**Task brief:**
Set down, character for character, everything in the records below from the line holding "The width and height of the screenshot is (1600, 881)." down to the line holding "Task: Click the Extras toolbar button", and no other line.
═══ Extracted entries
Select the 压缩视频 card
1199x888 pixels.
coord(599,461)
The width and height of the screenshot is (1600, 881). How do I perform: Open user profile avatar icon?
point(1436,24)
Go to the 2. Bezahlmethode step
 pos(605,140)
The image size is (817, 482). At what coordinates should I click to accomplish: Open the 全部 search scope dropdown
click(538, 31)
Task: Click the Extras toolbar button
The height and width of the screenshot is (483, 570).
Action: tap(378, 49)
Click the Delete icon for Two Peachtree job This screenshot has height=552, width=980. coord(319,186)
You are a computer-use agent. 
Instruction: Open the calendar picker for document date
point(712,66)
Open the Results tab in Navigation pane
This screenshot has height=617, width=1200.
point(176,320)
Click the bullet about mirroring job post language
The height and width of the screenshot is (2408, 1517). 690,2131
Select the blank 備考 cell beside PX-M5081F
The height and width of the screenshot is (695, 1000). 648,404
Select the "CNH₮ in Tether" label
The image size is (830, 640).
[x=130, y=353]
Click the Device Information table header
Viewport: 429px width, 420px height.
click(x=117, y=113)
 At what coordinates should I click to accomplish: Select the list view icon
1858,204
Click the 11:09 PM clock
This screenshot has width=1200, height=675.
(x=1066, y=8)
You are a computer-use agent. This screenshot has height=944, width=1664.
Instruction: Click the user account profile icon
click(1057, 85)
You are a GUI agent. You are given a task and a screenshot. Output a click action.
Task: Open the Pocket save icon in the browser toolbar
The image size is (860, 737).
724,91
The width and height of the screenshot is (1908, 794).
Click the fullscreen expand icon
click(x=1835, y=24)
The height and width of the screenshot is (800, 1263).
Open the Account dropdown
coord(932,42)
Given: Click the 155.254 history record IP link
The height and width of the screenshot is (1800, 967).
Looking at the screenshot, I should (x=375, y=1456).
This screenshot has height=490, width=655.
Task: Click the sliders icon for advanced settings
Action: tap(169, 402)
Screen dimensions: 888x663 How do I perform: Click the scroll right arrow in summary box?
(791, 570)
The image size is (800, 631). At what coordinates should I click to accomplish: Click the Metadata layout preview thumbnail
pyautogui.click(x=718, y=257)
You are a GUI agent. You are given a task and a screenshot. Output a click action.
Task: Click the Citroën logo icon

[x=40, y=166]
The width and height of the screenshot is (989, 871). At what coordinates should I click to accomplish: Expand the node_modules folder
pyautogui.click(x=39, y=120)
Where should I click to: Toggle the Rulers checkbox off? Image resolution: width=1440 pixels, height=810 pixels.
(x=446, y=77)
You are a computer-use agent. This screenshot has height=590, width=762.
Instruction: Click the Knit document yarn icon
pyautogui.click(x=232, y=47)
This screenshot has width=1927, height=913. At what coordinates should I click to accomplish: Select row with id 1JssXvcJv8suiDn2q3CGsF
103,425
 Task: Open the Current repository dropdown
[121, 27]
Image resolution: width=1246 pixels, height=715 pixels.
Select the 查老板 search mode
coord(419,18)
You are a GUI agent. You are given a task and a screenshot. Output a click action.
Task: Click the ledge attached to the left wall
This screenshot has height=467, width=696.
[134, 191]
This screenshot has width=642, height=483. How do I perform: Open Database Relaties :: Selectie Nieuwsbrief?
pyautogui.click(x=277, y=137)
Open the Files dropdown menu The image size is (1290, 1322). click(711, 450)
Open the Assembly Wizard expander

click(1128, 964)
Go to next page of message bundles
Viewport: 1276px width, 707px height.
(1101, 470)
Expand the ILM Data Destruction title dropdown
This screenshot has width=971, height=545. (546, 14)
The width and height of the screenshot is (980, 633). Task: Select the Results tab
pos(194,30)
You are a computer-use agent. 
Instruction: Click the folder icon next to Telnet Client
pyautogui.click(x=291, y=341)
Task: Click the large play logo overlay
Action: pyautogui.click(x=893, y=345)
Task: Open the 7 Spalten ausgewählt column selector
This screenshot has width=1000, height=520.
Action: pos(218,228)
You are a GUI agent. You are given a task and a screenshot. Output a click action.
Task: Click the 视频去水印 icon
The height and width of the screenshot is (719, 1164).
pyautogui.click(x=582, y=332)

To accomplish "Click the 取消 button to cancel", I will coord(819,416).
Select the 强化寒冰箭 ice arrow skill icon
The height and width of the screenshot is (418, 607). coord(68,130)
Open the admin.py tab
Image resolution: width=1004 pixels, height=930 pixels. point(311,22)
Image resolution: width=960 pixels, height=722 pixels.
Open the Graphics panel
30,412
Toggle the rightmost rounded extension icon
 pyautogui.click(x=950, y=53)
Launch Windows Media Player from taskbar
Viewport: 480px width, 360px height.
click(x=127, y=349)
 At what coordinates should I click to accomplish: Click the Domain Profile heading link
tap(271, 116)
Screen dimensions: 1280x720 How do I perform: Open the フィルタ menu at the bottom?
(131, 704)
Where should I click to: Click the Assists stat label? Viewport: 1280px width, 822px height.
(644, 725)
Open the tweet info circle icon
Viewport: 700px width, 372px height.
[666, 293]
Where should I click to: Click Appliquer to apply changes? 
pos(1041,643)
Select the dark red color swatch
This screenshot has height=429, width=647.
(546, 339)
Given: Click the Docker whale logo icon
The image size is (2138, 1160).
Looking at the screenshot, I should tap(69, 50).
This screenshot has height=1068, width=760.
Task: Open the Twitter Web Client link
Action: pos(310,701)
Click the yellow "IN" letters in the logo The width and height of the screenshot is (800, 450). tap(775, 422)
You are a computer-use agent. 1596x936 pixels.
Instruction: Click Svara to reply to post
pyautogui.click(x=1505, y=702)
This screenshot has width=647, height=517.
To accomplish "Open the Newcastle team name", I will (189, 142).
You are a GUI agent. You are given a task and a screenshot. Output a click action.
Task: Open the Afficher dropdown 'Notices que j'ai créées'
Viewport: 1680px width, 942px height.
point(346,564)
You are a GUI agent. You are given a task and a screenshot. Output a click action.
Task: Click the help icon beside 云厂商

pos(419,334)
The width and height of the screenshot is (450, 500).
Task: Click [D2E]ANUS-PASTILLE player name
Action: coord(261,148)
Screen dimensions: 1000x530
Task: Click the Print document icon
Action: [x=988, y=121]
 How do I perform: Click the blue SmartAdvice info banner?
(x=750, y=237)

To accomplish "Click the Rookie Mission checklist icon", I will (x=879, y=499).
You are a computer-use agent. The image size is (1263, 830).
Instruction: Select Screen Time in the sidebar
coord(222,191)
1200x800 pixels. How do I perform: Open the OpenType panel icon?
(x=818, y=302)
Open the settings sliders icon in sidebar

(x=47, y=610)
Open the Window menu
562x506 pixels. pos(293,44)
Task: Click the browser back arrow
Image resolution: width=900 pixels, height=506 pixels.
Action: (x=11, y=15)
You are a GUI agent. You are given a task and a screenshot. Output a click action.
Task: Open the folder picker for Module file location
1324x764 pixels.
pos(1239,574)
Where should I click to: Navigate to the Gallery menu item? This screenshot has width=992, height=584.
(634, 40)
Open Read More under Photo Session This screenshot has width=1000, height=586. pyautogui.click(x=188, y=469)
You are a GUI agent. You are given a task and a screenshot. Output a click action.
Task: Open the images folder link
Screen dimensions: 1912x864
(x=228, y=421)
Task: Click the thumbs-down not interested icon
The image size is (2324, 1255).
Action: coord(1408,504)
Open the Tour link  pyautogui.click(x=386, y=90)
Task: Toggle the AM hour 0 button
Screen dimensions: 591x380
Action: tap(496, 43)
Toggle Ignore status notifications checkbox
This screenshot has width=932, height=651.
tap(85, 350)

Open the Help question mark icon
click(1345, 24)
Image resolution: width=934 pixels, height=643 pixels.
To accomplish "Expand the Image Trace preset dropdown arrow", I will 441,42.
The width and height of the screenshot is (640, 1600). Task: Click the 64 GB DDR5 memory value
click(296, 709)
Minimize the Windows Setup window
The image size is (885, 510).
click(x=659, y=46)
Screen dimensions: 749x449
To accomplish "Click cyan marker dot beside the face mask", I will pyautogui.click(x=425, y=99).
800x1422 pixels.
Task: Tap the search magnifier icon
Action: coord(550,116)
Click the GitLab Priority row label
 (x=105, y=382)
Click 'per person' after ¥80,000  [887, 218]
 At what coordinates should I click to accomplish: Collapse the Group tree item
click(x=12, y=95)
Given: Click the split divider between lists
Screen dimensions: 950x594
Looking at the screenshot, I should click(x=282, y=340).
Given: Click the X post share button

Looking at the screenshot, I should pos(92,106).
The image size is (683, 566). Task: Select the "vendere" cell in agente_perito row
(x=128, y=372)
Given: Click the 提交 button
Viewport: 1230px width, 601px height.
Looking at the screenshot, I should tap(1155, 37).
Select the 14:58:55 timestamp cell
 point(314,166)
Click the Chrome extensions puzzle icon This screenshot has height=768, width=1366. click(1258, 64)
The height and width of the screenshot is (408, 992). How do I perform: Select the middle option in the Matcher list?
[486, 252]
══════
**Answer section:**
The width and height of the screenshot is (1600, 881). How do I perform: Open user profile avatar icon?
point(1436,24)
Go to the 2. Bezahlmethode step
 pos(605,140)
The image size is (817, 482). At what coordinates should I click to accomplish: Open the 全部 search scope dropdown
click(538, 31)
Task: Click the Extras toolbar button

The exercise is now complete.